*EXERCISE REQUIREMENTS*.
1. Condense the paragraph beginning "Coming into 2017" in the baseball passage into a short bulleted list that keeps its main facts.
2. In the baseball passage, what speed does the writer say would let the pitcher remain a Top 20 pitcher while lowering his injury risk?
3. Please continue the baseball passage from its last sentence.

The good news is that the injury shouldn’t be an issue going forward, but if he keeps throwing gas, he is likely to get injured in some other way, as most humans just can’t pitch that many innings throwing that hard. Alternatively, if he can back it up to “just” 97 miles per hour or so, he has shown he can still be a Top 20 pitcher in the league and should drastically lower his injury risk. I would argue that the reward far outweighs the risk here, as he is a Top 3 fantasy pitcher when healthy.

Miguel Cabrera – 1B DET

Coming into 2017, Cabrera’s worst offensive season since his rookie campaign saw him post 22.0 Offensive Runs Above Average. For his career, he had averaged 38.2. Last season, he posted -13.7. Cabrera fell off a cliff last season, and a lot of people were ready to yell “father time” at him and say he’s done. But we don’t think he’s done yet. Yes, he posted a terrible offensive season. But in the first half, he was still really good, posting a wRC+ of 110, meaning he was 10% above average (nowhere near his career average of 149, but still good).

*GIVEN RECORDS*.
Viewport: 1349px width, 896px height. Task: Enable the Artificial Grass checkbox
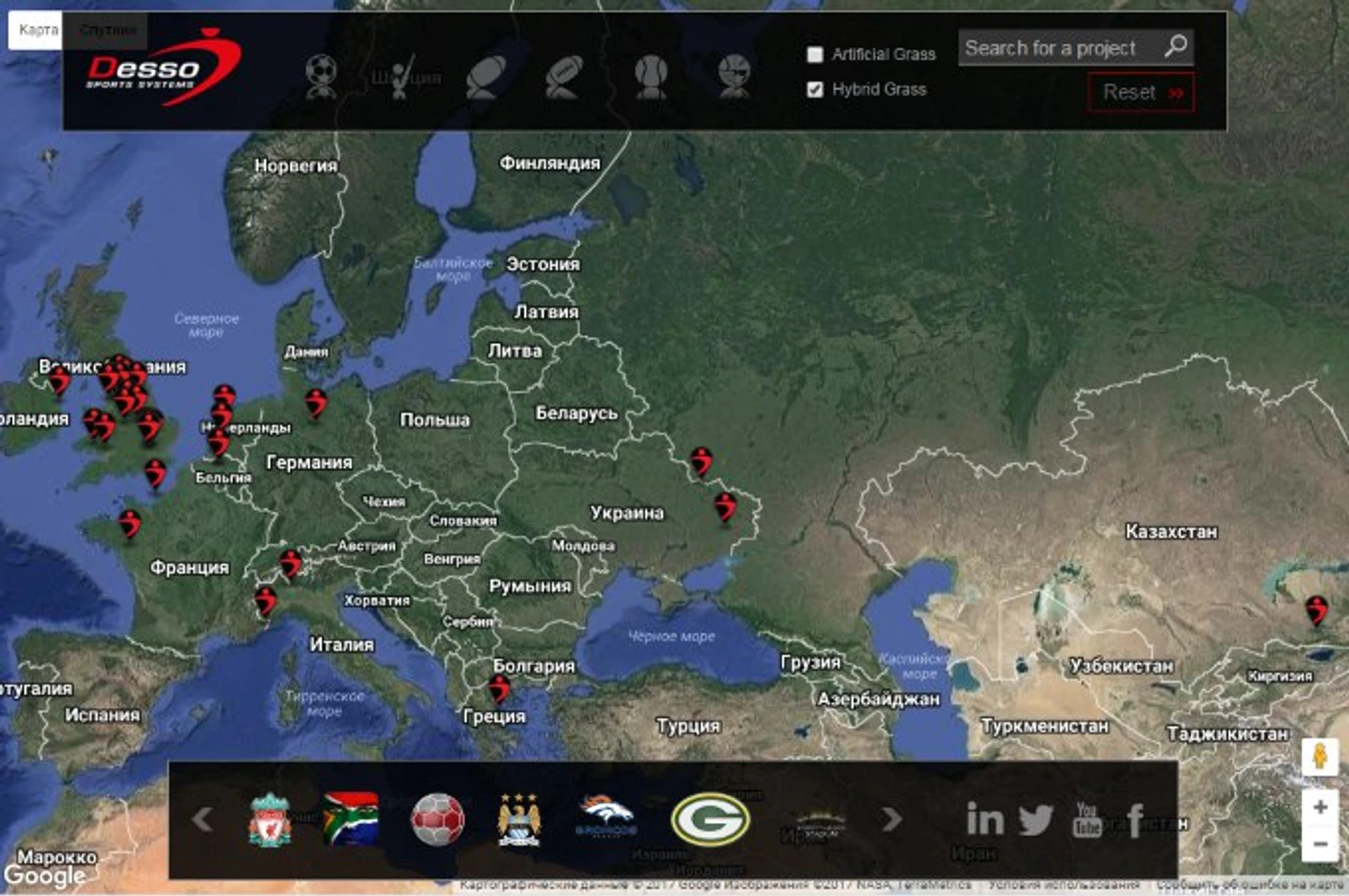815,54
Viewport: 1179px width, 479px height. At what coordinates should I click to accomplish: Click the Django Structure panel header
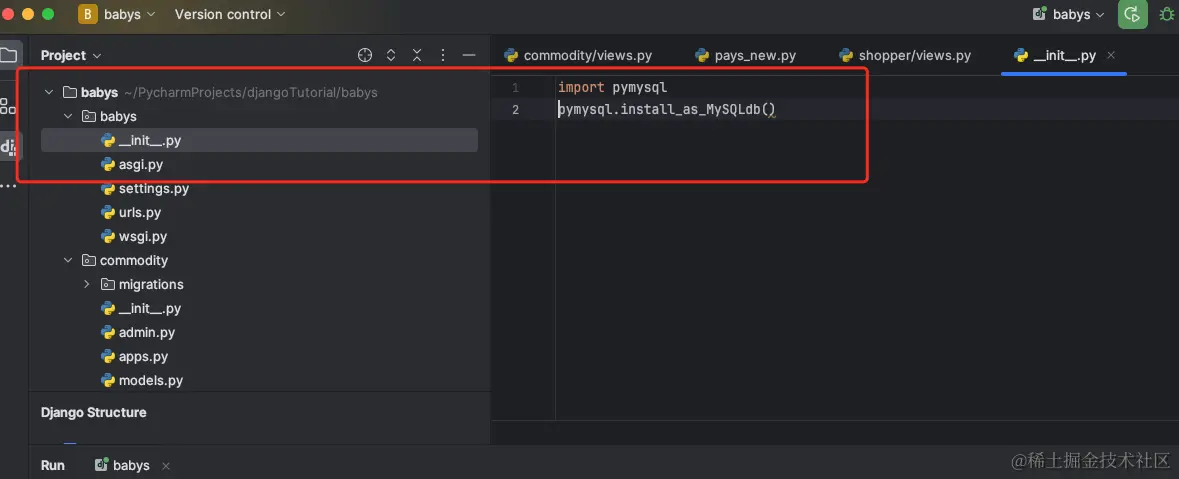coord(93,413)
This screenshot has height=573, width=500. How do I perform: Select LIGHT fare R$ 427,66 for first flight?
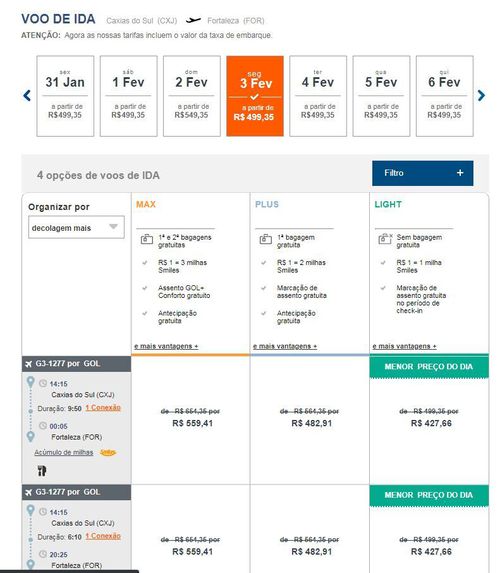[431, 423]
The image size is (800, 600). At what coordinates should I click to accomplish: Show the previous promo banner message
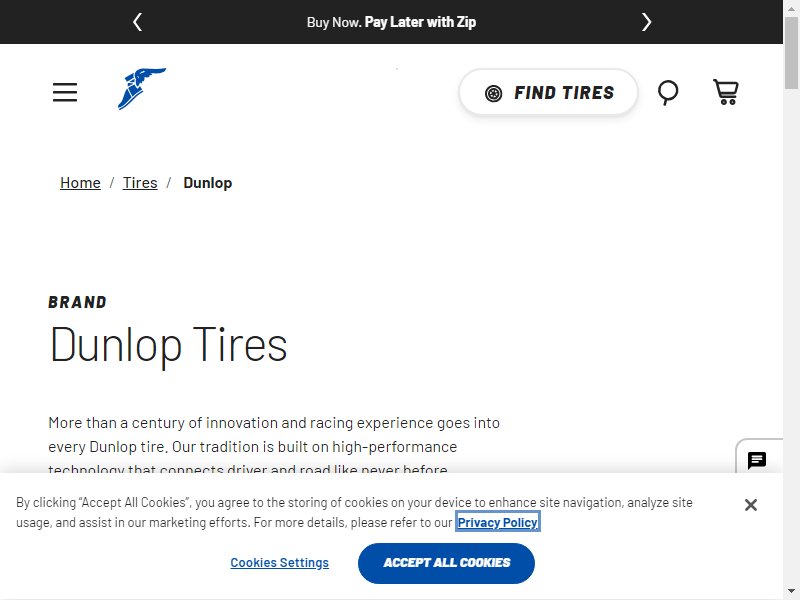137,22
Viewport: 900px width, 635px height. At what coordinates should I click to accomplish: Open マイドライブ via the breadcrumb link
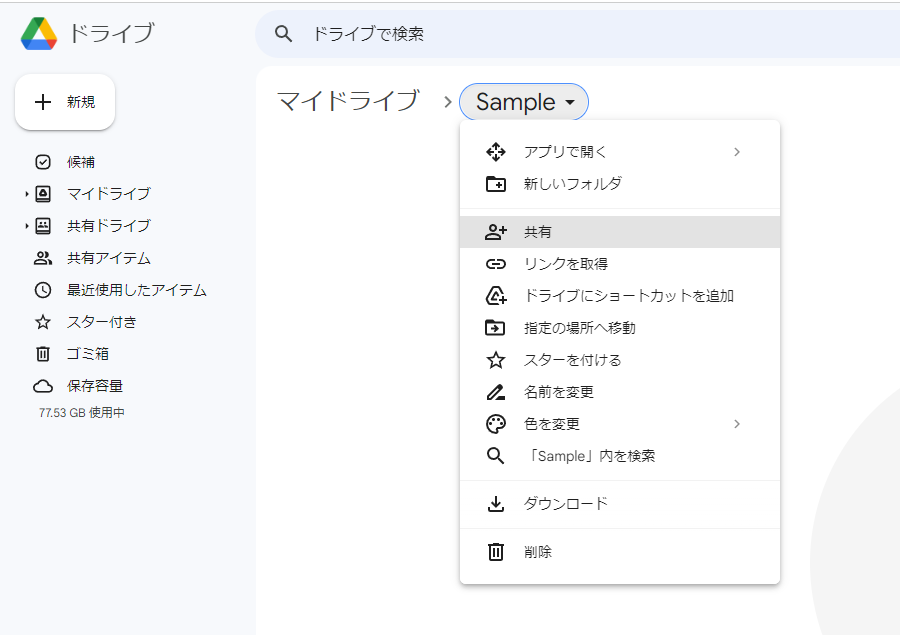345,102
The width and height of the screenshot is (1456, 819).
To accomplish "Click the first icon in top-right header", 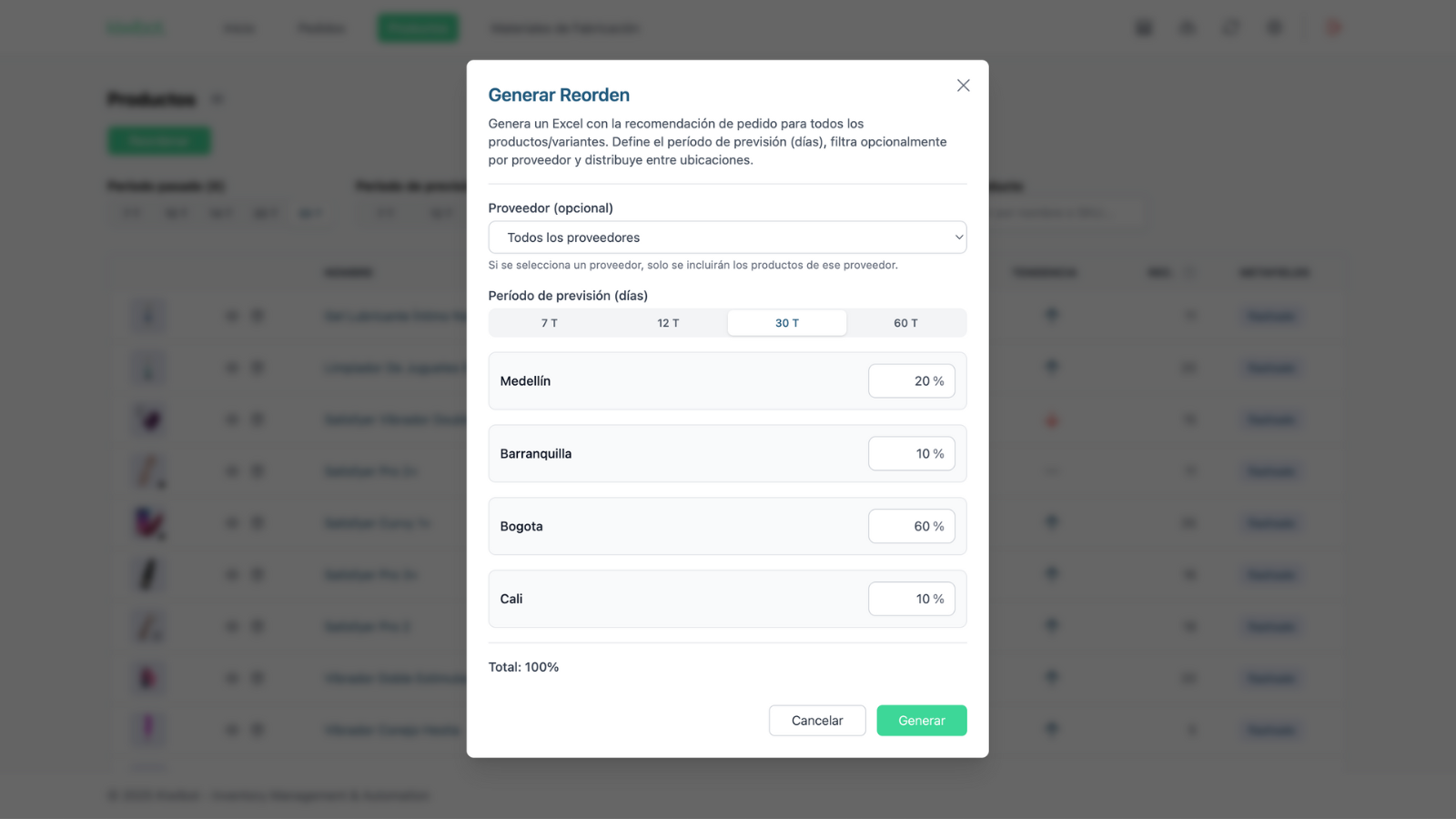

*ANSWERS TO THIS EXERCISE*.
1.
- Before 2017, Cabrera's worst offensive season since his rookie year still gave him 22.0 Offensive Runs Above Average, against a career average of 38.2.
- Last season he posted -13.7, and many people said he was done.
- The writers don't believe he is done yet.
- In the first half of that season he still had a wRC+ of 110, 10% above average, though well below his career average of 149.

2. About 97 miles per hour.

3.
But half way through the year, he began to accumulate injuries, and his production quickly dropped off, with a 65 wRC+ in the second half. Near the end of the season, Cabrera was diagnosed with two herniated discs in his back, which were the cause of his discomfort and likely the cause of his poor production. Coming into the season, he should be over the injury after having offseason surgery. Cabrera has been around a long time, but you must remember he is only 34, which means he may very well have several more good seasons in him. I won’t pick him to be an MVP candidate anymore, but an All-Star campaign is certainly likely, if not probable.

Madison Bumgarner – SP SFG

There really isn’t too much to say about Madison Bumgarner. He isn’t old, he hasn’t had a drop in production, his stuff is as good as ever, and he is still one of the best 5 or so pitchers in the game. He just had a very unfortunate injury that caused him to miss a lot of time. All that being said, while there is not a serious risk of reinjury, there is a minor risk that the dirt bike incident he found himself in has caused permanent damage to his throwing shoulder. There was a noticeable dip in his fastball velocity when he returned from injury. In his 4 games of 2017 before his injury, he was averaging 92.0 with his fastball. His first 4 games back from injury, it had dropped to 90.7, a huge decline. But there is some evidence that shows he was just knocking off some cobwebs, because in the last 4 games of the season, he averaged 91.3, and he was back at an even 92.0 for the season finale. Bumgarner is very likely to return to form, and he should be drafted high, just maybe a few spots lower than he would have been drafted last year.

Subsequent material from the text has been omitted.